1 Haziran 2020'de İnsan Hakları İzleme Örgütü , Burundi'de 20 Mayıs'ta yapılan cumhurbaşkanlığı, yasama ve yerel seçimler sırasında ciddi suistimal iddialarını belgeledi . Seçimler şiddet, adaylar da dahil olmak üzere muhalefet üyelerinin tutuklanması ve ifade özgürlüğüne yönelik baskılarla sekteye uğradı.

13 Temmuz 2020'de Uluslararası Af Örgütü , yalnızca insan haklarını savunduğu için 32 yıl hapis cezasına çarptırılan Burundi insan hakları savunucusu Germain Rukuki'nin serbest bırakılmasını talep etti.

Tarihsel durum

Aşağıdaki tablo, Freedom House tarafından her yıl yayınlanan Dünyada Özgürlük raporlarında 1972'den bu yana Burundi'nin puanlarını göstermektedir . 1 derecelendirmesi "ücretsizdir"; 7, "ücretsiz değil".

Uluslararası anlaşmalar

Burundi'nin uluslararası insan hakları anlaşmalarına ilişkin tutumları aşağıdaki gibidir:

Ayrıca bakınız

Notlar

1. ^ "Yıl"ın "Kapsanan Yıl" anlamına geldiğine dikkat edin.
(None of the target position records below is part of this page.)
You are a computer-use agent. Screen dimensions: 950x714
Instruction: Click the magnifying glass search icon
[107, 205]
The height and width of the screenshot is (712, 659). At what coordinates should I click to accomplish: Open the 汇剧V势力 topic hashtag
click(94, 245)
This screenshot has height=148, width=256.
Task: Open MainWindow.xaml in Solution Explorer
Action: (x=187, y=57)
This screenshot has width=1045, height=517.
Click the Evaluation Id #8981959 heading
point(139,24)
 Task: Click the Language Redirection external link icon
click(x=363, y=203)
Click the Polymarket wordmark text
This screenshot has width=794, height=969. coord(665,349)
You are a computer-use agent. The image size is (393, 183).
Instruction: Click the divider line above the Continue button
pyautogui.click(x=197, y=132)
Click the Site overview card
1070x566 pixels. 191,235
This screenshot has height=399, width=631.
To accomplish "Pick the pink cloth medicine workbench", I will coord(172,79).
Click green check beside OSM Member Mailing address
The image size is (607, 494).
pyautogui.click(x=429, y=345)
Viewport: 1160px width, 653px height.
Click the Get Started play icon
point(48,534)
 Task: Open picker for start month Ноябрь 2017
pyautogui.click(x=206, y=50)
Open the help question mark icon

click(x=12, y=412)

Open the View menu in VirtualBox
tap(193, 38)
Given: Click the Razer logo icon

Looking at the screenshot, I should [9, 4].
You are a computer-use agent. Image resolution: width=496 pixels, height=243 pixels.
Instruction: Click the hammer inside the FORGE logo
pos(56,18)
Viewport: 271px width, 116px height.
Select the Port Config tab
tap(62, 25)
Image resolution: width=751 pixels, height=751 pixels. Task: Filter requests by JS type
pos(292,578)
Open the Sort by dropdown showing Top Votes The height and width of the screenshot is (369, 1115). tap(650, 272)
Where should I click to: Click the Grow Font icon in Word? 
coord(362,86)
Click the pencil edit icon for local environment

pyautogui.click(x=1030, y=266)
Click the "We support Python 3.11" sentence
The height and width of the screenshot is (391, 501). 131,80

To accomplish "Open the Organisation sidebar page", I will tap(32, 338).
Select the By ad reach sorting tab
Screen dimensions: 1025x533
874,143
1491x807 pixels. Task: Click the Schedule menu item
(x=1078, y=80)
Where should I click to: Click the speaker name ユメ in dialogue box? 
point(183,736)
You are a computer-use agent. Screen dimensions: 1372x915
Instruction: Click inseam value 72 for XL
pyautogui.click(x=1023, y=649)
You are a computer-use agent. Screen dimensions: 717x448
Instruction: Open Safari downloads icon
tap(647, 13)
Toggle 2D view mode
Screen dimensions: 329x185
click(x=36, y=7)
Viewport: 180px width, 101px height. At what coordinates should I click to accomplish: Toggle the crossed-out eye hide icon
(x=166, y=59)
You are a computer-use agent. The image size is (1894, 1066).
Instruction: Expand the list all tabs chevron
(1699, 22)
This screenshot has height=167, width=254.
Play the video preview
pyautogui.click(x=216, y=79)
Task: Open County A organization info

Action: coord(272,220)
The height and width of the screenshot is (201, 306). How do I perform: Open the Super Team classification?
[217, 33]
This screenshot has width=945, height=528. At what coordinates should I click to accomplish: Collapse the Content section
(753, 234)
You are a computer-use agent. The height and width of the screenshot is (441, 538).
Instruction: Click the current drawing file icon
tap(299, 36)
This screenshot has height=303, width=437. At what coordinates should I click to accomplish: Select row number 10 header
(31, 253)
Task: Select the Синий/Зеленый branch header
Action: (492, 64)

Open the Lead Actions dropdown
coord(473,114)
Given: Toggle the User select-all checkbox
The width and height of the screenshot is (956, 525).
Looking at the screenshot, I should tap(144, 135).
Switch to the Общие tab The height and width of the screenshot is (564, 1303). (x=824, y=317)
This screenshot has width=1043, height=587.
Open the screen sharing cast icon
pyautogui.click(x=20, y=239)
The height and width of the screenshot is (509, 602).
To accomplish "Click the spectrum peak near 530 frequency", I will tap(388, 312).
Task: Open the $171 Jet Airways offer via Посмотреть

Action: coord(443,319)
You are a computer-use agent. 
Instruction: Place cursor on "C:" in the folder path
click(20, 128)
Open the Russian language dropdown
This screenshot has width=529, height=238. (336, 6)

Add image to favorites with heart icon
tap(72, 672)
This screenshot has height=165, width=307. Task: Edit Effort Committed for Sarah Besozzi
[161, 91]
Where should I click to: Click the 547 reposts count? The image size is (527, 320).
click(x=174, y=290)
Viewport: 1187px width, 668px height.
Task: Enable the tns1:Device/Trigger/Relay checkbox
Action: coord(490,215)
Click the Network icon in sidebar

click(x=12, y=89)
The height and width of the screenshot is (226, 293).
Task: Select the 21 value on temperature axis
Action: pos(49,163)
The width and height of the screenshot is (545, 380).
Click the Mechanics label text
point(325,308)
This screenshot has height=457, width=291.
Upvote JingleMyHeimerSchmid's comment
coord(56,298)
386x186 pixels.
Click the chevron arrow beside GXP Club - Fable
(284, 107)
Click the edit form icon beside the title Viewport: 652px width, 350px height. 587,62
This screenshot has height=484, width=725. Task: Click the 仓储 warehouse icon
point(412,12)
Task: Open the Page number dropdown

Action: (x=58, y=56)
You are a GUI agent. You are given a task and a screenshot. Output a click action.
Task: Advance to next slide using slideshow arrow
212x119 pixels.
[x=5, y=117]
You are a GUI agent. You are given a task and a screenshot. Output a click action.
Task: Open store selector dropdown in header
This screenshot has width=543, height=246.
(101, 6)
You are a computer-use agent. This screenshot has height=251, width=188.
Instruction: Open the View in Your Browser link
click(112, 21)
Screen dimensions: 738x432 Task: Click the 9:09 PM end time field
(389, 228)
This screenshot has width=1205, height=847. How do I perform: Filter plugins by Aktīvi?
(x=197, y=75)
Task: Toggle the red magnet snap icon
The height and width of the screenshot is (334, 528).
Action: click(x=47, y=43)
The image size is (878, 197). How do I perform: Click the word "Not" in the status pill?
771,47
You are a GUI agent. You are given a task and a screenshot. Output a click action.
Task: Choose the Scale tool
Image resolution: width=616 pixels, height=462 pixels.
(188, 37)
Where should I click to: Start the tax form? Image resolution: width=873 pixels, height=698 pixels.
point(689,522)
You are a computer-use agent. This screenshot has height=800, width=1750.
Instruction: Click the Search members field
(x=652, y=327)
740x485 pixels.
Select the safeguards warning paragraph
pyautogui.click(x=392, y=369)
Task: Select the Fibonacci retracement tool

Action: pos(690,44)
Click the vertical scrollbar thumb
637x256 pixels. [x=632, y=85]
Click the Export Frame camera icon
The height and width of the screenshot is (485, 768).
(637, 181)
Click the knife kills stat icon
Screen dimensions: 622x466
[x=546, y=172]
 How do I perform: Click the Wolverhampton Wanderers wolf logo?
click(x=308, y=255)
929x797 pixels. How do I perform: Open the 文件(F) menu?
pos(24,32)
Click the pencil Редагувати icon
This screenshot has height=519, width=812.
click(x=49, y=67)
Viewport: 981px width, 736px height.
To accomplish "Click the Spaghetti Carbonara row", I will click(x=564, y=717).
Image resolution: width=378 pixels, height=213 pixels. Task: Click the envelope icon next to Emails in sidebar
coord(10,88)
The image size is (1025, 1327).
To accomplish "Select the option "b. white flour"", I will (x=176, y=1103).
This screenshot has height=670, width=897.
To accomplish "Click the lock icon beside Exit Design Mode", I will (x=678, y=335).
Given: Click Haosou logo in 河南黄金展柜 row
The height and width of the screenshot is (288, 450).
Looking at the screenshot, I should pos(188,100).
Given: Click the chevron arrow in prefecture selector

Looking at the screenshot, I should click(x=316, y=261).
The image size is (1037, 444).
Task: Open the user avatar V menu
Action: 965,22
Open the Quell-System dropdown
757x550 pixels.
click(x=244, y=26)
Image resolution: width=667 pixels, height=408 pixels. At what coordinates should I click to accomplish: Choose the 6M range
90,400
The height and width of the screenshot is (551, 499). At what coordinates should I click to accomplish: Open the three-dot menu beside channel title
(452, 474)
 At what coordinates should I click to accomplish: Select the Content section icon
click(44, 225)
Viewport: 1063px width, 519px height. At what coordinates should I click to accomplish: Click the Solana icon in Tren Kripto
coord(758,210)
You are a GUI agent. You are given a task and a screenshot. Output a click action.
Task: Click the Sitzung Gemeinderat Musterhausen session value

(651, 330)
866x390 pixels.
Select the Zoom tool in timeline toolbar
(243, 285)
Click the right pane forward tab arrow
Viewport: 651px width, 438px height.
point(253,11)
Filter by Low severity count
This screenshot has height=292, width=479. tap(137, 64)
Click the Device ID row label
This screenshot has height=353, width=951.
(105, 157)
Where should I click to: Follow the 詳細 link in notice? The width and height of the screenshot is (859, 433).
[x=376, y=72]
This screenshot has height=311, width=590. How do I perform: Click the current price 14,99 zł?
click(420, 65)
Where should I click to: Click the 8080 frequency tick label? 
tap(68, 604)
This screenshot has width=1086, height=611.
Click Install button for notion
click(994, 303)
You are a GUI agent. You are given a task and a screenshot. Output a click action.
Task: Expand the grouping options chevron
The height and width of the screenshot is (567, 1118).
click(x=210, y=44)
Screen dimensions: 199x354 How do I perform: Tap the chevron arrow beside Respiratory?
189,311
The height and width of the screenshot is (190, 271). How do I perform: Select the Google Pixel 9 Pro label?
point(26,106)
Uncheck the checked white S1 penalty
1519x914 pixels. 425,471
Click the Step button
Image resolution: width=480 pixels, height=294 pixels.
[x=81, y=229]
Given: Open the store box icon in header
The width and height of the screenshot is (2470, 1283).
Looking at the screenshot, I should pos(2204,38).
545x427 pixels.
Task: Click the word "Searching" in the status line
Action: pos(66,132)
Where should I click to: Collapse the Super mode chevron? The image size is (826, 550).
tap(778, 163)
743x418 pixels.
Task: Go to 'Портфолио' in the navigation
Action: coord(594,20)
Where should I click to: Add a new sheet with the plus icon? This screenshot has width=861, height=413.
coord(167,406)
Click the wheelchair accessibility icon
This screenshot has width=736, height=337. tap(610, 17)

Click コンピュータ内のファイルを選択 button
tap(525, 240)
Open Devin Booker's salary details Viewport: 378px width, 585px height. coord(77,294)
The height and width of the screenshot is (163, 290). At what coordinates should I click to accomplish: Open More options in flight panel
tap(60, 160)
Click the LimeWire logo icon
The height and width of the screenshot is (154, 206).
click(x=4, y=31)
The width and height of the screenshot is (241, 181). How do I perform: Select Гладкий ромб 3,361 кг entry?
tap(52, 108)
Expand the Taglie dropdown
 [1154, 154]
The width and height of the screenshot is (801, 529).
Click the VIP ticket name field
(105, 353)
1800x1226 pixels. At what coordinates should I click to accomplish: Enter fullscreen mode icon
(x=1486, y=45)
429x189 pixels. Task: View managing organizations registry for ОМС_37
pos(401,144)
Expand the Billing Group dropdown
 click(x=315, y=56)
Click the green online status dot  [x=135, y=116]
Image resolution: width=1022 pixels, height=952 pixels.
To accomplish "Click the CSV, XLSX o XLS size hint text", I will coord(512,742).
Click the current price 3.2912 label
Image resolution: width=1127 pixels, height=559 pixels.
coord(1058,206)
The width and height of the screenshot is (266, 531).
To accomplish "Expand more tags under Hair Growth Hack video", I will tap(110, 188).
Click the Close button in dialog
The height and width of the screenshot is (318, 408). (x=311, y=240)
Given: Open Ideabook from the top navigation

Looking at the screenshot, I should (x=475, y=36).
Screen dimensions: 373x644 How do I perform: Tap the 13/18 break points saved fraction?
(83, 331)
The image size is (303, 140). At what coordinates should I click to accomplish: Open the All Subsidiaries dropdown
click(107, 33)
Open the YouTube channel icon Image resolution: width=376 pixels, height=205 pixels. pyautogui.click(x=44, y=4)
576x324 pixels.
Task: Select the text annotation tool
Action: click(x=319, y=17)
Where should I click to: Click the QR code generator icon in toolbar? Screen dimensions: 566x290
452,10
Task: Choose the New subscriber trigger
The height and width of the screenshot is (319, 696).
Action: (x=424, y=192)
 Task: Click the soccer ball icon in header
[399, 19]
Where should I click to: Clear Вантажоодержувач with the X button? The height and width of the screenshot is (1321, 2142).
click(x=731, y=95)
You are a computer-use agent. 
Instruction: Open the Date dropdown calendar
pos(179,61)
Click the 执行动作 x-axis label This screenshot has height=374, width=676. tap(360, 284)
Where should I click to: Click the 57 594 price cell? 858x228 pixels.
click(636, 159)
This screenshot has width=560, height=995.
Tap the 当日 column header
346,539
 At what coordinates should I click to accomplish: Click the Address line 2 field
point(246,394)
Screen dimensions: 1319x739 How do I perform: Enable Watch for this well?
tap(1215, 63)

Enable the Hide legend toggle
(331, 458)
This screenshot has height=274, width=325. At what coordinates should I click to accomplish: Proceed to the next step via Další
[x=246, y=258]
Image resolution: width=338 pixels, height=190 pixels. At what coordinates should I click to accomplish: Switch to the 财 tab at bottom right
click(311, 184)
Bu nedenle 2008 olarak işaretlenen yıla ait bilgiler 2009'da yayınlanan rapordan alınmıştır vb.
2. ^ 1 Ocak itibariyle.
3. ^ 1982 raporu 1981 yılını ve 1982'nin ilk yarısını kapsar ve sonraki 1984 raporu 1982'nin ikinci yarısını ve 1983'ün tamamını kapsar. Basitlik açısından bu iki anormal "bir buçuk yıllık" rapor enterpolasyon yoluyla üç yıllık raporlara bölünmüştür.